» **Texte extrait**
Ne doutons pas que l’appréciation du fait de porter atteinte à l’intégrité physique ou psychique d’un policier sera pour le moins très large, empêchant par là même la diffusion d’images gênantes pour la police par des journalistes indépendants ou un simple quidam.

Un renforcement de la police municipale et des entreprises de sécurité privée

Deux volets de la proposition de loi concernent la police municipale et les agents de sécurité privée. L’objectif assumé est d’assurer une meilleure coordination des forces de sécurité, et plus spécifiquement, pour les entreprises de sécurité privée, le prétexte donné est de préparer la Coupe du Monde de rugby de 2023 et les JO de Paris de 2024. Ou comment l’agenda des événements sportifs lucratifs dicte en partie la mise au pas sécuritaire du pays.

Concernant les polices municipales, le but est d’étendre leur pouvoir en étendant leurs prérogatives (article 1).
Les policiers municipaux pourront donc faire preuve de la même inventivité que la police nationale en matière de contrôle social. On sait que cette disposition touchera en premier lieu les quartiers populaires et les personnes racisées. Au passage, le projet de loi promet d’autoriser la création d’une police municipale à Paris comme réclamé par Anne Hidalgo (article 4).

Cette loi permettrait au passage d’accroître les parts de marché de la sécurité privée.

Pour ce qui est des entreprises de sécurité privée, un paquet d’articles concerne l’encadrement des entreprises de sécurité privée et de leurs agents (entre autres les articles 7 à 11 et l’article 17).
Qu’on ne s’y trompe pas : si les agents de sécurité privée sont plus contrôlés et encadrées, c’est le premier pas pour légitimer ces entreprises et pour sous-traiter de manière croissante la « sécurité » à des milices privées. Gageons que cette loi permettrait au passage d’accroître les parts de marché de la sécurité privée.

Cette dynamique de sous-traitance à la sécurité privée n’est pas nouvelle. Parmi d’autres exemples, rappelons qu’en 2018, le préfet de l’Oise avait autorisé à certains chasseurs de relever des infractions :

Une disposition notable est le durcissement des peines prononcées à l’encontre d’une personne qui s’en serait pris à un agent de sécurité (article 12), et, de même, le durcissement des peines contre les agents de sécurité qui commettraient des infractions. Outre qu’un durcissement de peine quelconque contribue à augmenter l’enfermement - et en priorité l’enfermement des personnes pauvres et racisées -, on sait quelle parole sera privilégiée en cas de litige avec un agent de sécurité privée...

La cerise sur le gâteau

Le port d’arme des policiers et gendarmes hors service est encore étendu (article 25), et ils pourront désormais se rendre dans des établissements accueillant du public : cinémas, théâtres, parcs d’attractions (enfin, sûrement le Puy-du-Fou, vu leurs idées).

Les gouvernements successifs ont une obsession particulière avec les armes des flics. Rappelons qu’en 2017, la loi de Collomb sur la légitime défense facilitait l’usage des armes par les flics.
Résultat, le nombre de morts par an par la police a doublé, les morts étant le plus souvent des personnes racisées et pauvres.

La mission Sentinelle n’est pas en reste avec cette loi, qui étend les cas où ces soldats peuvent utiliser leur arme (article 26). Notamment contre les véhicules en fuite.

» **Données extraites**
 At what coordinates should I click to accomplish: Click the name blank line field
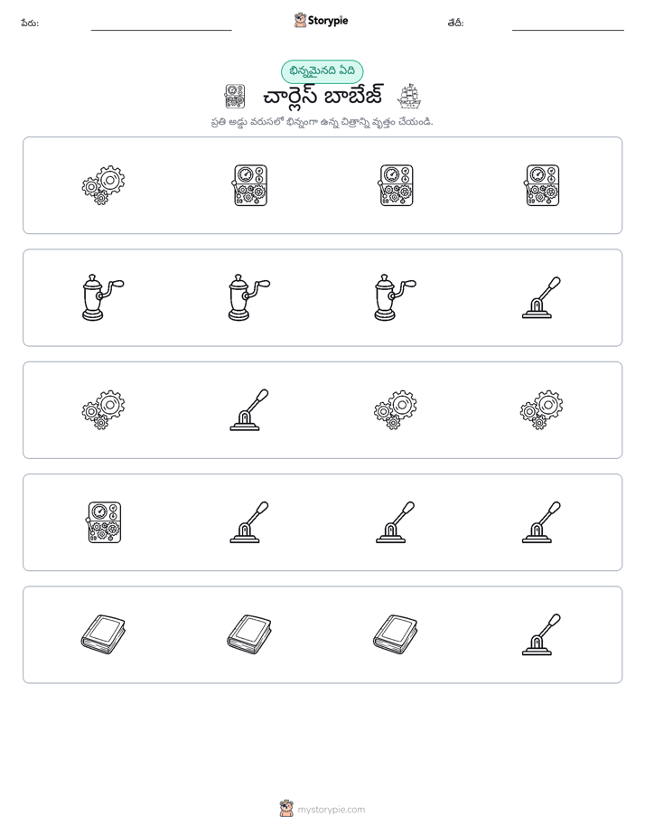(x=161, y=26)
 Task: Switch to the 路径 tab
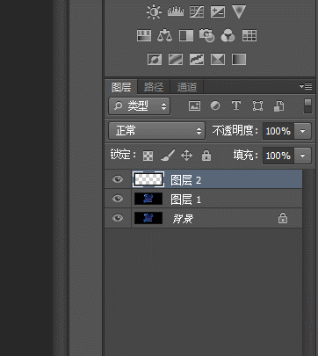154,87
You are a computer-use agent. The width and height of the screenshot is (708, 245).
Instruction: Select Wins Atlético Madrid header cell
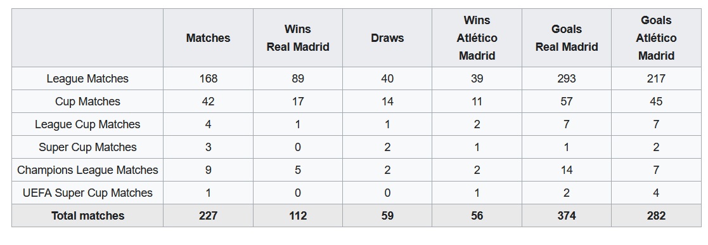point(477,38)
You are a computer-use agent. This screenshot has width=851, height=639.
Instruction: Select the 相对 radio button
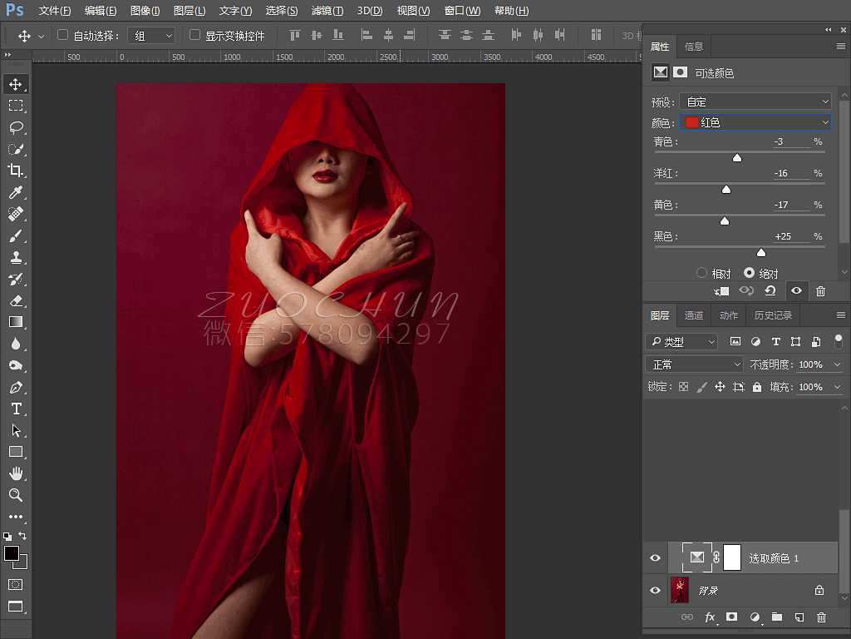(701, 272)
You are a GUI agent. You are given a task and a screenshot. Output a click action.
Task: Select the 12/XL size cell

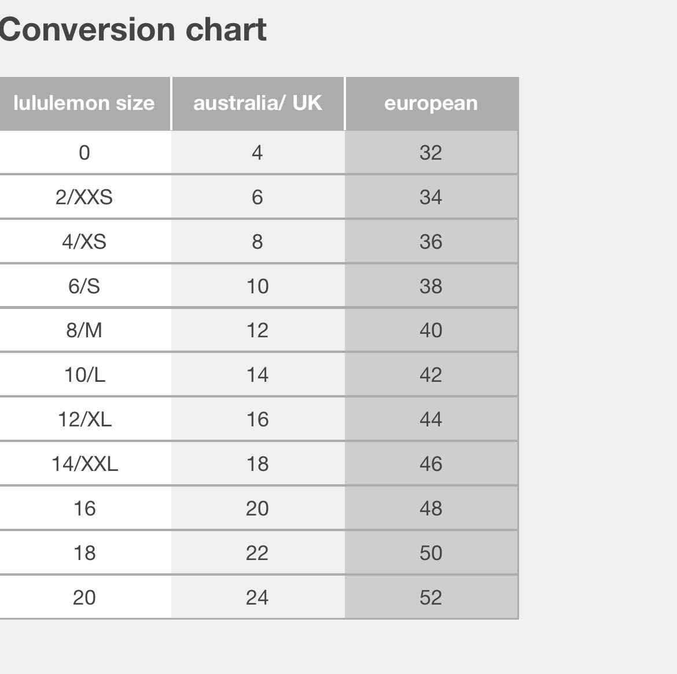point(85,419)
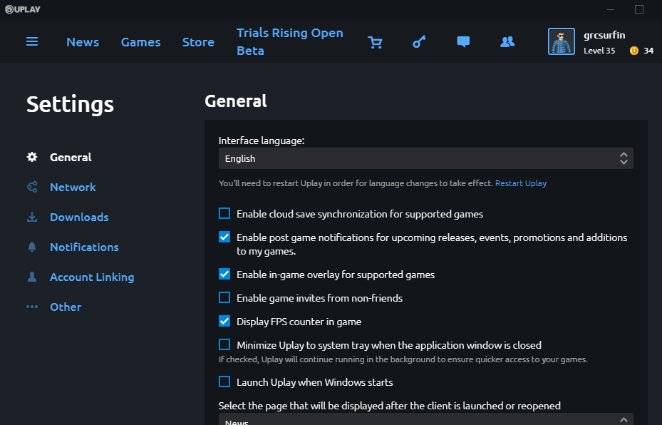Enable cloud save synchronization checkbox
The height and width of the screenshot is (425, 662).
224,213
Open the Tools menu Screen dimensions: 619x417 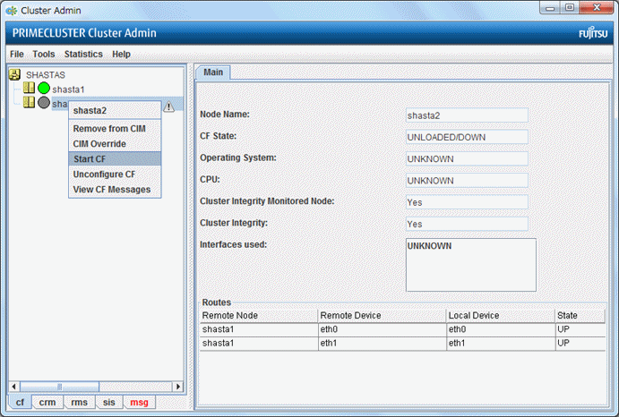tap(43, 54)
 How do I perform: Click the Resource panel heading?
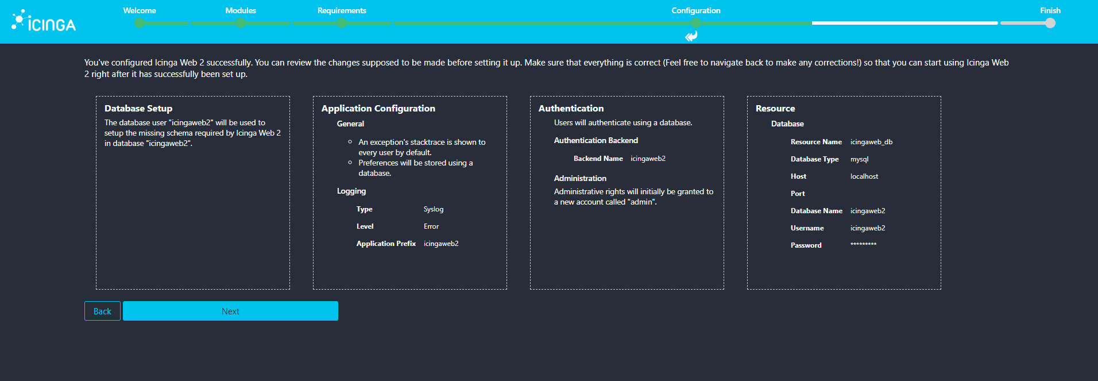pyautogui.click(x=775, y=108)
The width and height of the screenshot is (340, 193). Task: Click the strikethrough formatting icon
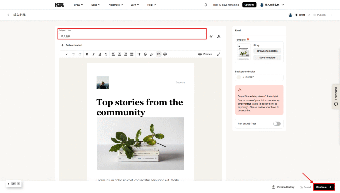pos(106,54)
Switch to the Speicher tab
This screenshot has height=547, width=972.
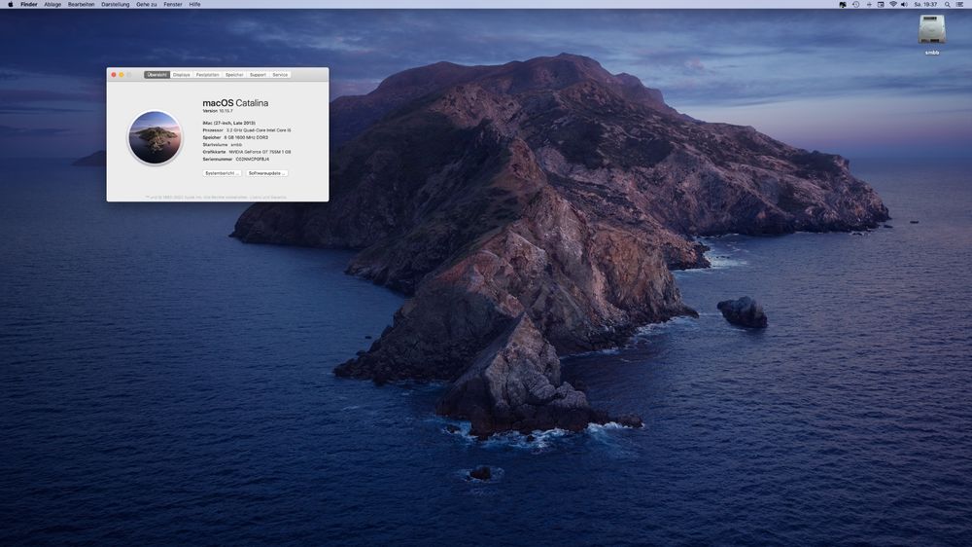pos(234,74)
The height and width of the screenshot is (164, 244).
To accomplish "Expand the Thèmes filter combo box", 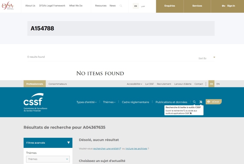I will [x=48, y=159].
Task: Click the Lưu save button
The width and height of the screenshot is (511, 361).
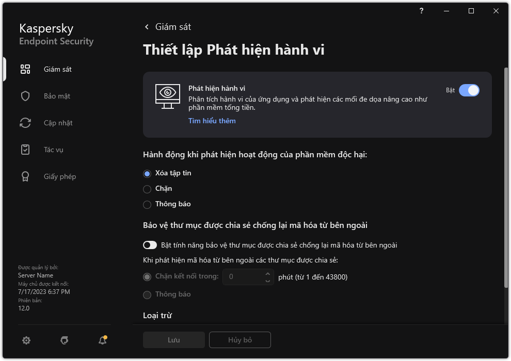Action: click(173, 340)
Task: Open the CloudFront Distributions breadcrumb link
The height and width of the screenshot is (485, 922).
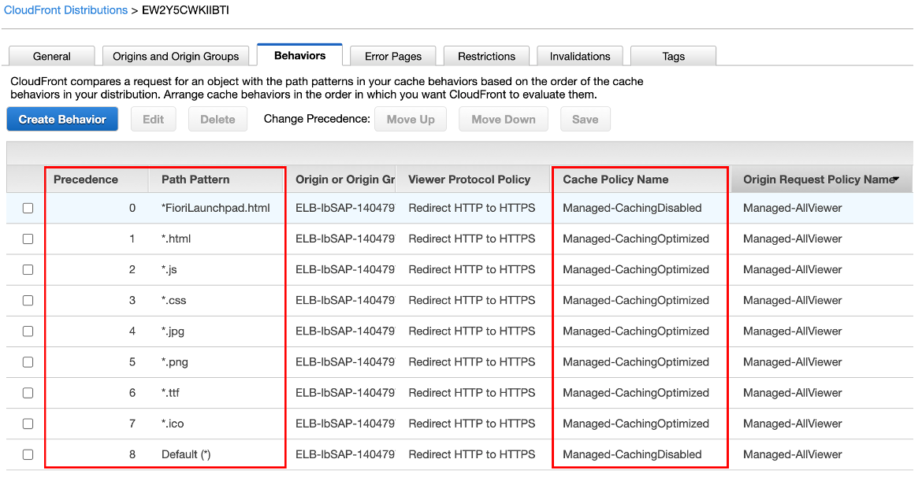Action: pyautogui.click(x=65, y=10)
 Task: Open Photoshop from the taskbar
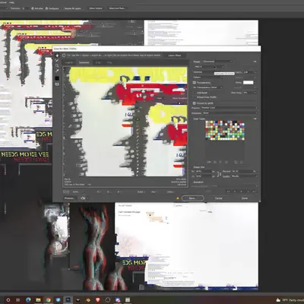[68, 299]
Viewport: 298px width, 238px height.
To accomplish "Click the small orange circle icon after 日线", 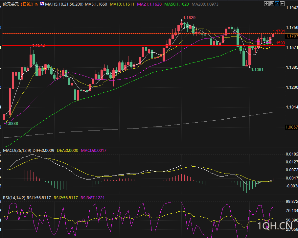I will [36, 5].
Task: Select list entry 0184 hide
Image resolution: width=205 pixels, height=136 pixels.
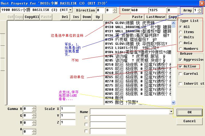Action: 138,52
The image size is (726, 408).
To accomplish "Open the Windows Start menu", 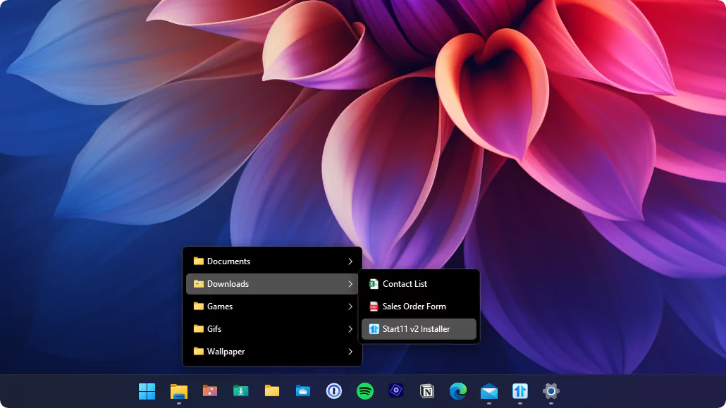I will coord(147,391).
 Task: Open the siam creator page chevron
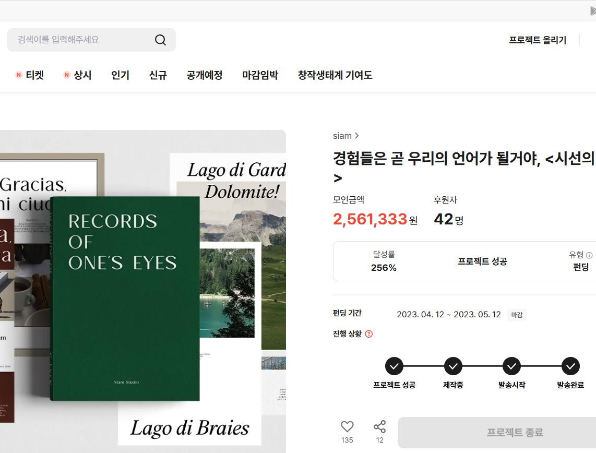(x=356, y=136)
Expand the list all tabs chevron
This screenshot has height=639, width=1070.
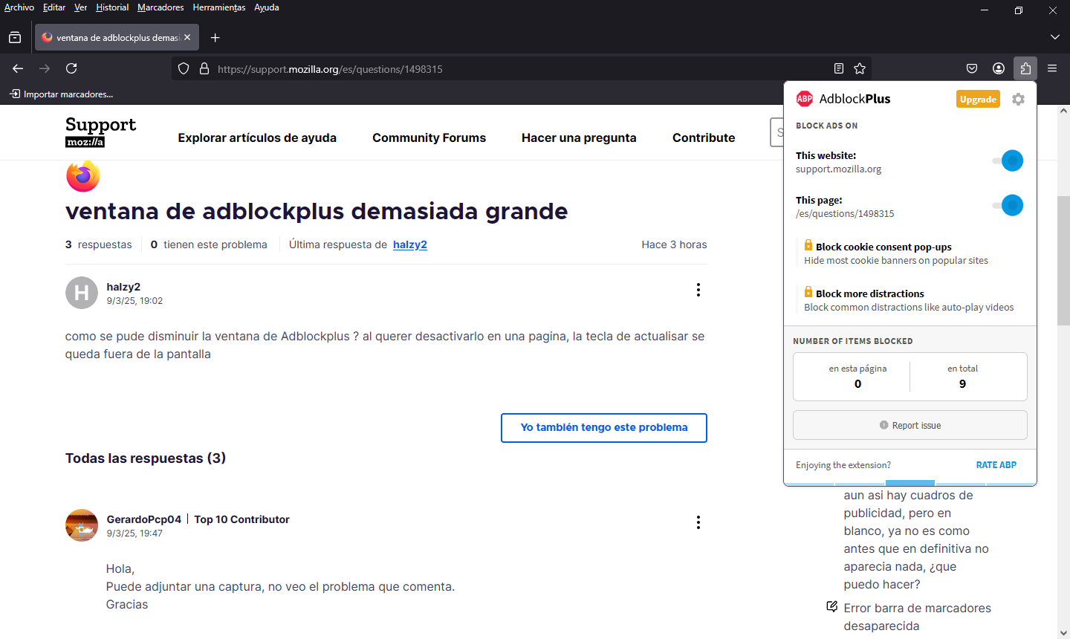pos(1055,37)
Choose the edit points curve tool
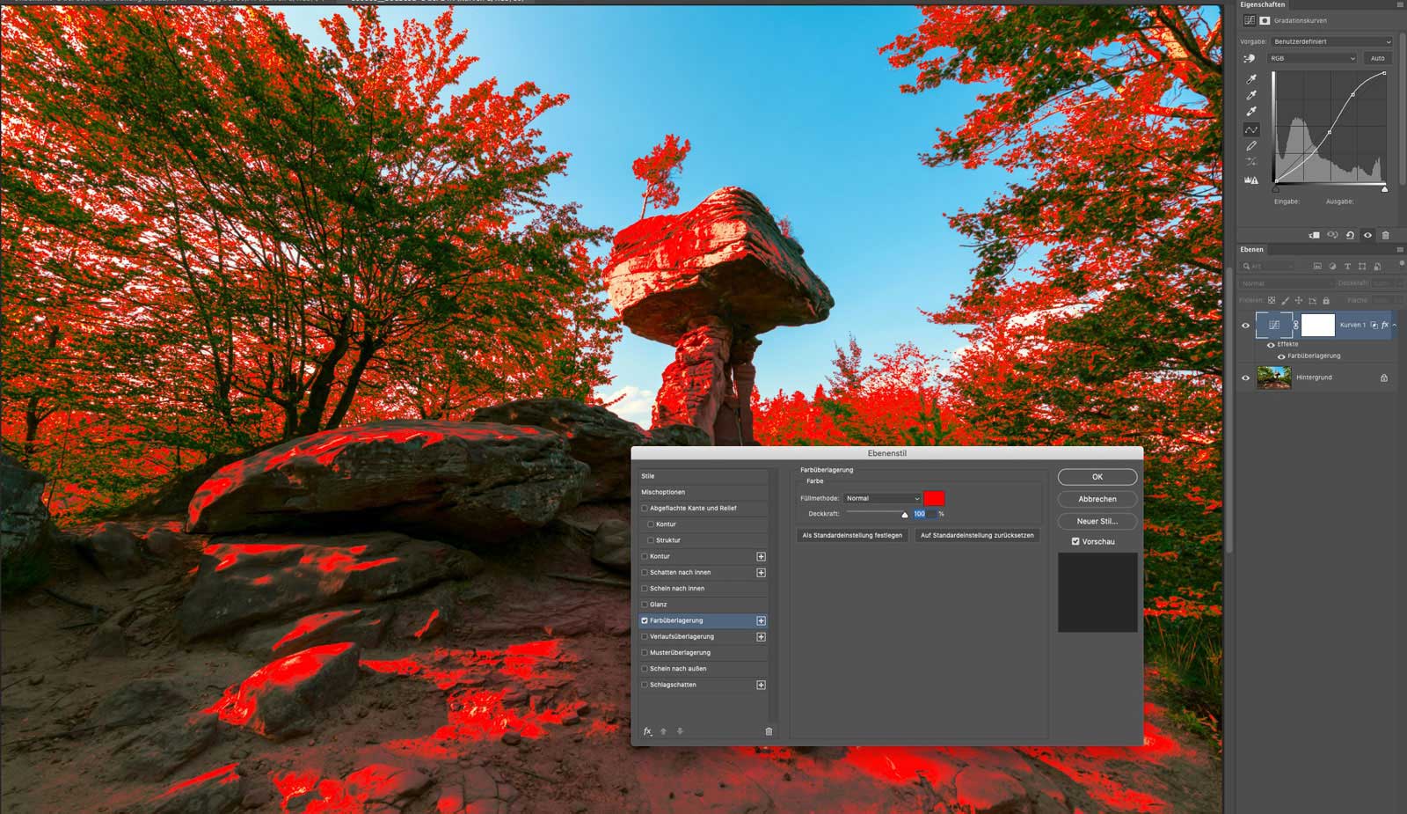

» **Objectif visé**
Reportez sans aucune modification, depuis le texte extrait ci-dessus, tout le passage qui va de « Ne doutons pas » jusqu'à « un simple quidam. ».

» **Zone de réponse**
Ne doutons pas que l’appréciation du fait de porter atteinte à l’intégrité physique ou psychique d’un policier sera pour le moins très large, empêchant par là même la diffusion d’images gênantes pour la police par des journalistes indépendants ou un simple quidam.